Work to be completed →
As you work through the listing below, copy each line exactly and drop the images.

-------- Provided material

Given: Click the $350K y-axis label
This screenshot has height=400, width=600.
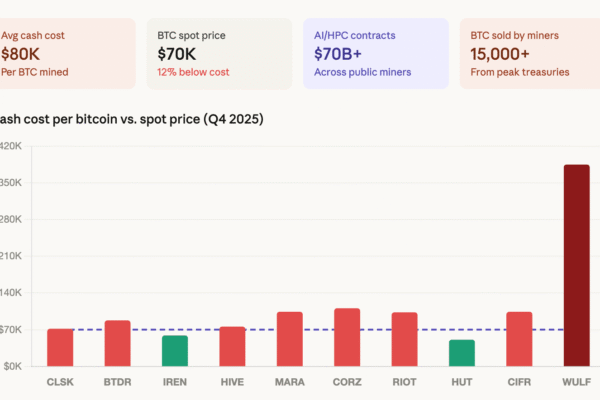Looking at the screenshot, I should tap(11, 183).
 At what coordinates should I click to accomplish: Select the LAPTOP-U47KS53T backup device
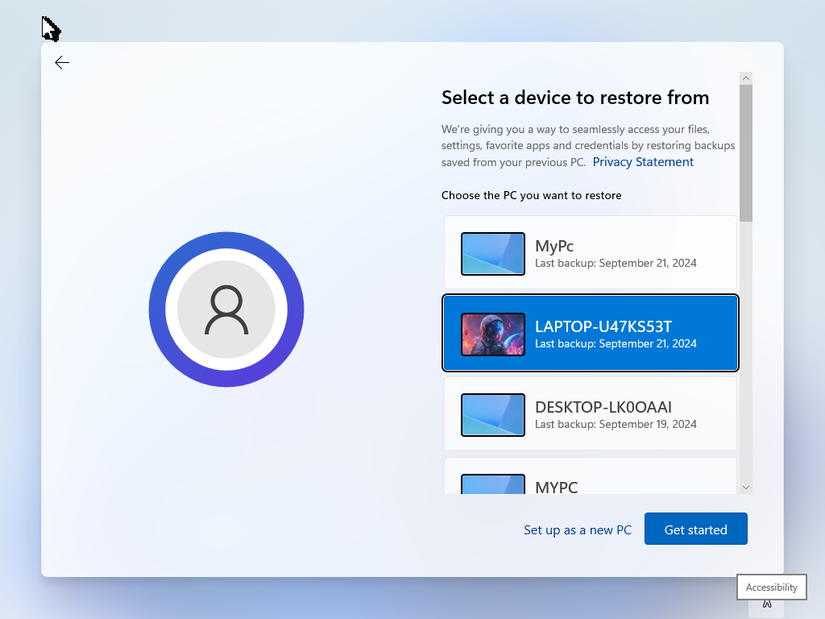tap(590, 334)
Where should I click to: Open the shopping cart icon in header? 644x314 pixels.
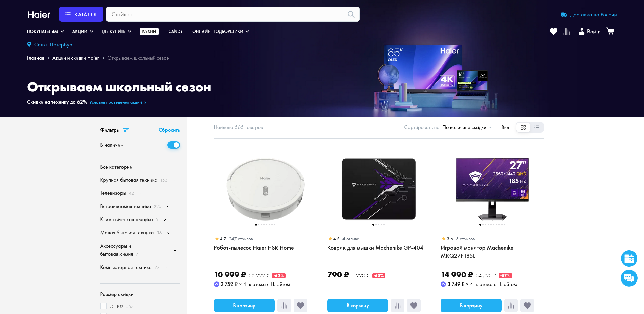610,31
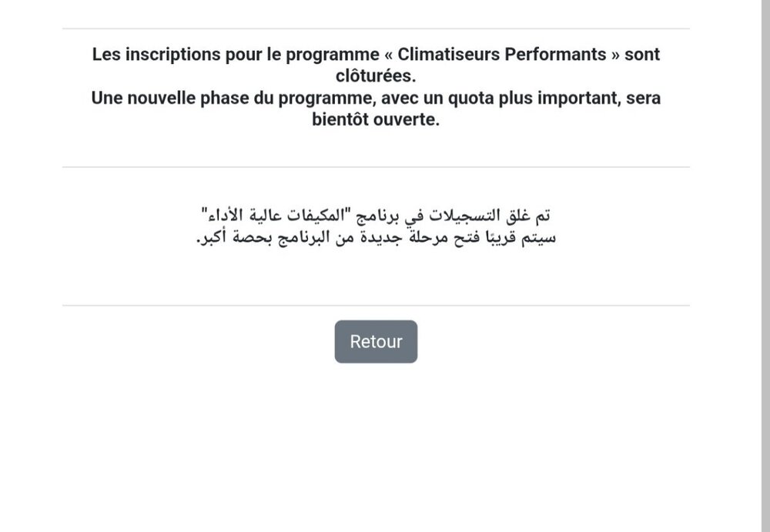Click the word "clôturées."
The height and width of the screenshot is (532, 770).
click(x=376, y=76)
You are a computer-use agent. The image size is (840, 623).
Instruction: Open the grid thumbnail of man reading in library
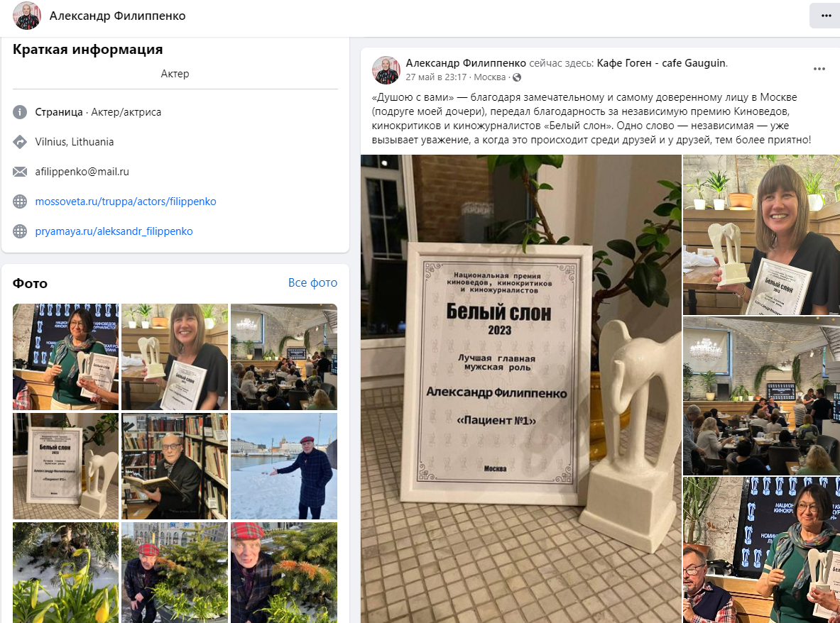point(175,466)
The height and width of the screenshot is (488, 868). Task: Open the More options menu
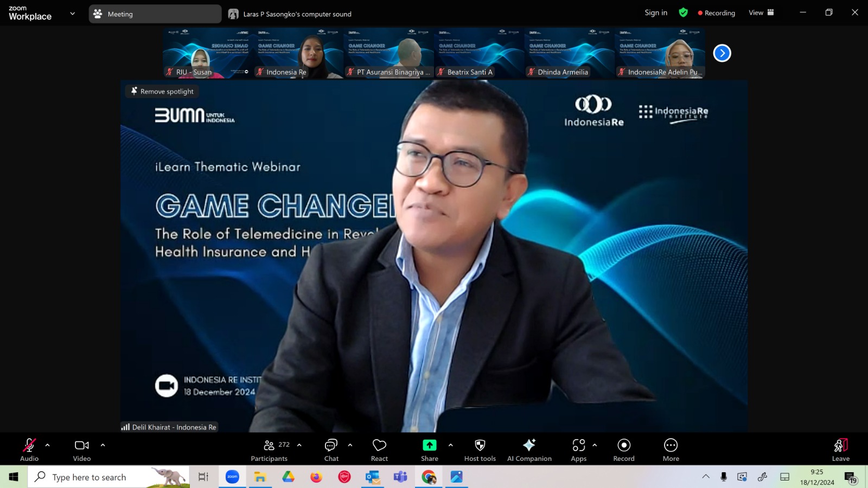point(671,450)
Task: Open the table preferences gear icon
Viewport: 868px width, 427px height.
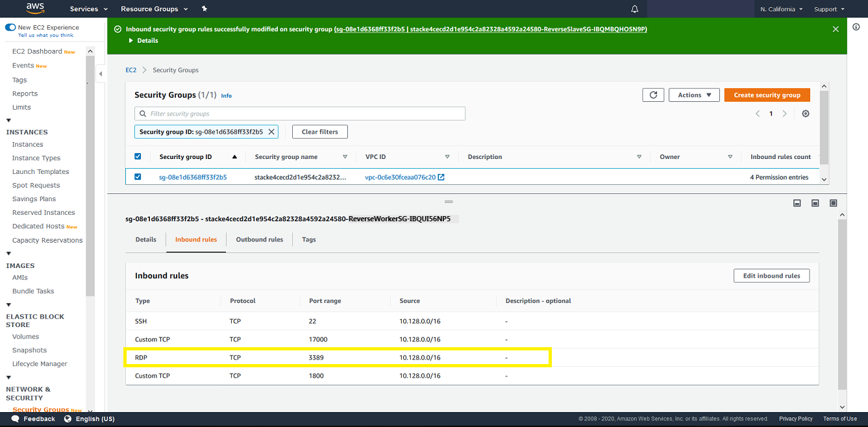Action: [805, 113]
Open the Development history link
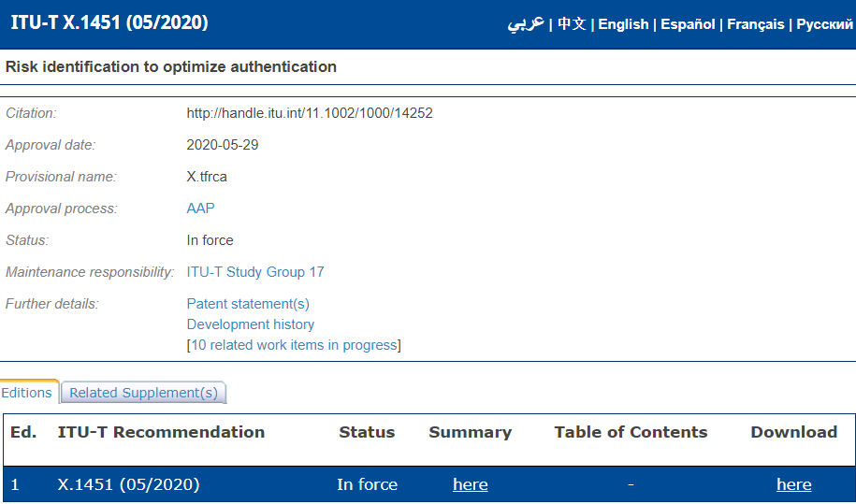Screen dimensions: 856x504 251,324
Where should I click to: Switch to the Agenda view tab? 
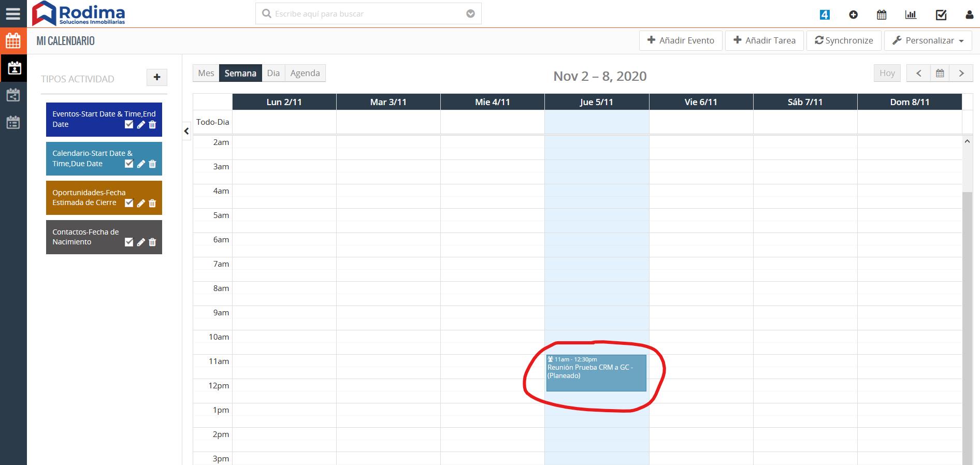pos(305,74)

----------------

The completed task →
Given: Click the $350K y-axis label
This screenshot has height=400, width=600.
Looking at the screenshot, I should tap(11, 183).
 At what coordinates should I click to accomplish: Select the LAPTOP-U47KS53T backup device
tap(590, 334)
Where should I click to: Open the shopping cart icon in header? 644x314 pixels.
610,31
Click the word "clôturées."
The height and width of the screenshot is (532, 770).
click(x=376, y=76)
You are a computer-use agent. The image size is (840, 623).
Instruction: Open the grid thumbnail of man reading in library
point(175,466)
The height and width of the screenshot is (488, 868). Task: Open the More options menu
point(671,450)
Task: Open the table preferences gear icon
Viewport: 868px width, 427px height.
Action: [805, 113]
Open the Development history link
Screen dimensions: 856x504 251,324
Where should I click to: Switch to the Agenda view tab? 
pos(305,74)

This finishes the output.